**WORK TO BE COMPLETED:**
Copy out every line of the listing below, replacing "waveform" with "sound wave" and leaving everything else unchanged.

===== RECORDED INFORMATION =====

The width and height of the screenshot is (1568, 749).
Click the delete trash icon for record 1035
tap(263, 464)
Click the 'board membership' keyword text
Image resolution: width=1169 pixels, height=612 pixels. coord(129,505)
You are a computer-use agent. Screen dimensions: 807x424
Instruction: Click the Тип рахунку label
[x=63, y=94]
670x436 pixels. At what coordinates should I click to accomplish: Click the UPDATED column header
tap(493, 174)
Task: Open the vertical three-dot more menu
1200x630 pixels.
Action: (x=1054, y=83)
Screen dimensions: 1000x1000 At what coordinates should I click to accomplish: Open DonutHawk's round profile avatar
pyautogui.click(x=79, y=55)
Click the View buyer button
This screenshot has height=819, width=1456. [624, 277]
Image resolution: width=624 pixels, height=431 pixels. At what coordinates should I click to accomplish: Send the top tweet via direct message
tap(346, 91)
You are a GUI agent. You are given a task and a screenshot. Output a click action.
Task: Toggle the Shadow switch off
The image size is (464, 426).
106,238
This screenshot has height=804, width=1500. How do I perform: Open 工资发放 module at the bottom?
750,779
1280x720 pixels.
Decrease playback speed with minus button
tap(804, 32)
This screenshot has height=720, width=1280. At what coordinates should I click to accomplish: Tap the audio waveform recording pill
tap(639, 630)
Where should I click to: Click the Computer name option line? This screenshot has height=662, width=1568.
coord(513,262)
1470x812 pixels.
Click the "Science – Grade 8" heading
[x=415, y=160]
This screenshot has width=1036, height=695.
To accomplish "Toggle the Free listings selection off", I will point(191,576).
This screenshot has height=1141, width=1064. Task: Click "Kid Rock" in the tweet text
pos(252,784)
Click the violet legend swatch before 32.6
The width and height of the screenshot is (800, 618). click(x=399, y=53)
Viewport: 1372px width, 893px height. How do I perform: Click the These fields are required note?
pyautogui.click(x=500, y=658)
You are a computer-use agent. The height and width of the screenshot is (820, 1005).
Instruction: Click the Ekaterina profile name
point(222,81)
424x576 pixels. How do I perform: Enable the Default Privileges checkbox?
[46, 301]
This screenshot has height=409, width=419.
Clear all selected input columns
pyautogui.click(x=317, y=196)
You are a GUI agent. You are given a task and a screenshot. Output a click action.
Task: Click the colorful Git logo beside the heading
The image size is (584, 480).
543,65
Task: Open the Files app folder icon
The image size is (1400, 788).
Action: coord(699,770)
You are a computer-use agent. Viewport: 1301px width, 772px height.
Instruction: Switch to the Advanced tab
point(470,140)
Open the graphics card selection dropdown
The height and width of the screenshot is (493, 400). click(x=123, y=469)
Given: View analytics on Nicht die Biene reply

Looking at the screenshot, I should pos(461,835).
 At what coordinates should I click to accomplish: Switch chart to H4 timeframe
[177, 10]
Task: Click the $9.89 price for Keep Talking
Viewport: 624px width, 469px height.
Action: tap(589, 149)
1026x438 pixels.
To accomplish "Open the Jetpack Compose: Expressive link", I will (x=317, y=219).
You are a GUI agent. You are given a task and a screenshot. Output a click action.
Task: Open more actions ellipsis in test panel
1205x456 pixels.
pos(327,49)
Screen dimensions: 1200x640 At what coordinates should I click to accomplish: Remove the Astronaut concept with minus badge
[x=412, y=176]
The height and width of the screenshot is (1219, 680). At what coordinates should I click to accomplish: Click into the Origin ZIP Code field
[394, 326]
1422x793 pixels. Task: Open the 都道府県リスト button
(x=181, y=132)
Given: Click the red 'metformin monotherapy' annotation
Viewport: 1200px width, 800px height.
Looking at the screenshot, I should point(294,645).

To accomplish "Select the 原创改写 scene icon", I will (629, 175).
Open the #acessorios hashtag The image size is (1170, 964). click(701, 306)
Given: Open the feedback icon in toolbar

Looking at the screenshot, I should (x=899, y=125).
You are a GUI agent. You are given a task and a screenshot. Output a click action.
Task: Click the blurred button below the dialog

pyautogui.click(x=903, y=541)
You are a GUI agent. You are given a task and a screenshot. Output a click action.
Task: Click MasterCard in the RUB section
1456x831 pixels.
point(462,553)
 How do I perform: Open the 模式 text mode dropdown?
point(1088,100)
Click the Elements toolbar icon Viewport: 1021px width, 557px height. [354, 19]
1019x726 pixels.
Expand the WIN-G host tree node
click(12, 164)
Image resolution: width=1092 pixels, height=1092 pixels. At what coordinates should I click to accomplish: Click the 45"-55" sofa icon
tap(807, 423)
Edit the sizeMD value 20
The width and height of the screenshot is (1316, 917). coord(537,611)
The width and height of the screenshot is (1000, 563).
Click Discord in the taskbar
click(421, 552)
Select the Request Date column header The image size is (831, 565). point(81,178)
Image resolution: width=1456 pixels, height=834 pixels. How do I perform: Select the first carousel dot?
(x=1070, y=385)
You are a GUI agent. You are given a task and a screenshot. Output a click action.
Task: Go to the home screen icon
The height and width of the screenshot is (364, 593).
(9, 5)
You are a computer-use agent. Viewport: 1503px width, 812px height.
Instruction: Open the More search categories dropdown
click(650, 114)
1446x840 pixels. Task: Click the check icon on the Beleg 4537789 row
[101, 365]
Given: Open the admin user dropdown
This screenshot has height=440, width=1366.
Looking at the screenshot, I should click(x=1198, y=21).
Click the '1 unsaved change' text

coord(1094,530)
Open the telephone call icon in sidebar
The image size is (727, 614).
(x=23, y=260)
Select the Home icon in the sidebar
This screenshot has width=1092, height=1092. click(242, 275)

=====

**SOLUTION BELOW:**
The width and height of the screenshot is (1568, 749).
Click the delete trash icon for record 1035
tap(263, 464)
Click the 'board membership' keyword text
Image resolution: width=1169 pixels, height=612 pixels. coord(129,505)
You are a computer-use agent. Screen dimensions: 807x424
Instruction: Click the Тип рахунку label
[x=63, y=94]
670x436 pixels. At what coordinates should I click to accomplish: Click the UPDATED column header
tap(493, 174)
Task: Open the vertical three-dot more menu
1200x630 pixels.
Action: (x=1054, y=83)
Screen dimensions: 1000x1000 At what coordinates should I click to accomplish: Open DonutHawk's round profile avatar
pyautogui.click(x=79, y=55)
Click the View buyer button
This screenshot has height=819, width=1456. [624, 277]
Image resolution: width=624 pixels, height=431 pixels. At what coordinates should I click to accomplish: Send the top tweet via direct message
tap(346, 91)
You are a GUI agent. You are given a task and a screenshot. Output a click action.
Task: Toggle the Shadow switch off
The image size is (464, 426).
106,238
This screenshot has height=804, width=1500. How do I perform: Open 工资发放 module at the bottom?
750,779
1280x720 pixels.
Decrease playback speed with minus button
tap(804, 32)
This screenshot has height=720, width=1280. At what coordinates should I click to accomplish: Tap the audio sound wave recording pill
tap(639, 630)
Where should I click to: Click the Computer name option line? This screenshot has height=662, width=1568.
coord(513,262)
1470x812 pixels.
Click the "Science – Grade 8" heading
[x=415, y=160]
This screenshot has width=1036, height=695.
To accomplish "Toggle the Free listings selection off", I will point(191,576).
This screenshot has height=1141, width=1064. Task: Click "Kid Rock" in the tweet text
pos(252,784)
Click the violet legend swatch before 32.6
The width and height of the screenshot is (800, 618). click(x=399, y=53)
Viewport: 1372px width, 893px height. How do I perform: Click the These fields are required note?
pyautogui.click(x=500, y=658)
You are a computer-use agent. The height and width of the screenshot is (820, 1005).
Instruction: Click the Ekaterina profile name
point(222,81)
424x576 pixels. How do I perform: Enable the Default Privileges checkbox?
[46, 301]
This screenshot has height=409, width=419.
Clear all selected input columns
pyautogui.click(x=317, y=196)
You are a GUI agent. You are given a task and a screenshot. Output a click action.
Task: Click the colorful Git logo beside the heading
The image size is (584, 480).
543,65
Task: Open the Files app folder icon
The image size is (1400, 788).
Action: coord(699,770)
You are a computer-use agent. Viewport: 1301px width, 772px height.
Instruction: Switch to the Advanced tab
point(470,140)
Open the graphics card selection dropdown
The height and width of the screenshot is (493, 400). click(x=123, y=469)
Given: View analytics on Nicht die Biene reply

Looking at the screenshot, I should pos(461,835).
 At what coordinates should I click to accomplish: Switch chart to H4 timeframe
[177, 10]
Task: Click the $9.89 price for Keep Talking
Viewport: 624px width, 469px height.
Action: tap(589, 149)
1026x438 pixels.
To accomplish "Open the Jetpack Compose: Expressive link", I will (x=317, y=219).
You are a GUI agent. You are given a task and a screenshot. Output a click action.
Task: Open more actions ellipsis in test panel
1205x456 pixels.
pos(327,49)
Screen dimensions: 1200x640 At what coordinates should I click to accomplish: Remove the Astronaut concept with minus badge
[x=412, y=176]
The height and width of the screenshot is (1219, 680). At what coordinates should I click to accomplish: Click into the Origin ZIP Code field
[394, 326]
1422x793 pixels. Task: Open the 都道府県リスト button
(x=181, y=132)
Given: Click the red 'metformin monotherapy' annotation
Viewport: 1200px width, 800px height.
Looking at the screenshot, I should point(294,645).

To accomplish "Select the 原创改写 scene icon", I will (629, 175).
Open the #acessorios hashtag The image size is (1170, 964). click(701, 306)
Given: Open the feedback icon in toolbar

Looking at the screenshot, I should (x=899, y=125).
You are a GUI agent. You are given a task and a screenshot. Output a click action.
Task: Click the blurred button below the dialog

pyautogui.click(x=903, y=541)
You are a GUI agent. You are given a task and a screenshot. Output a click action.
Task: Click MasterCard in the RUB section
1456x831 pixels.
point(462,553)
 How do I perform: Open the 模式 text mode dropdown?
point(1088,100)
Click the Elements toolbar icon Viewport: 1021px width, 557px height. [354, 19]
1019x726 pixels.
Expand the WIN-G host tree node
click(12, 164)
Image resolution: width=1092 pixels, height=1092 pixels. At what coordinates should I click to accomplish: Click the 45"-55" sofa icon
tap(807, 423)
Edit the sizeMD value 20
The width and height of the screenshot is (1316, 917). coord(537,611)
The width and height of the screenshot is (1000, 563).
Click Discord in the taskbar
click(421, 552)
Select the Request Date column header The image size is (831, 565). point(81,178)
Image resolution: width=1456 pixels, height=834 pixels. How do I perform: Select the first carousel dot?
(x=1070, y=385)
You are a GUI agent. You are given a task and a screenshot. Output a click action.
Task: Go to the home screen icon
The height and width of the screenshot is (364, 593).
(9, 5)
You are a computer-use agent. Viewport: 1503px width, 812px height.
Instruction: Open the More search categories dropdown
click(650, 114)
1446x840 pixels. Task: Click the check icon on the Beleg 4537789 row
[101, 365]
Given: Open the admin user dropdown
This screenshot has height=440, width=1366.
Looking at the screenshot, I should click(x=1198, y=21).
Click the '1 unsaved change' text

coord(1094,530)
Open the telephone call icon in sidebar
The image size is (727, 614).
(x=23, y=260)
Select the Home icon in the sidebar
This screenshot has width=1092, height=1092. click(242, 275)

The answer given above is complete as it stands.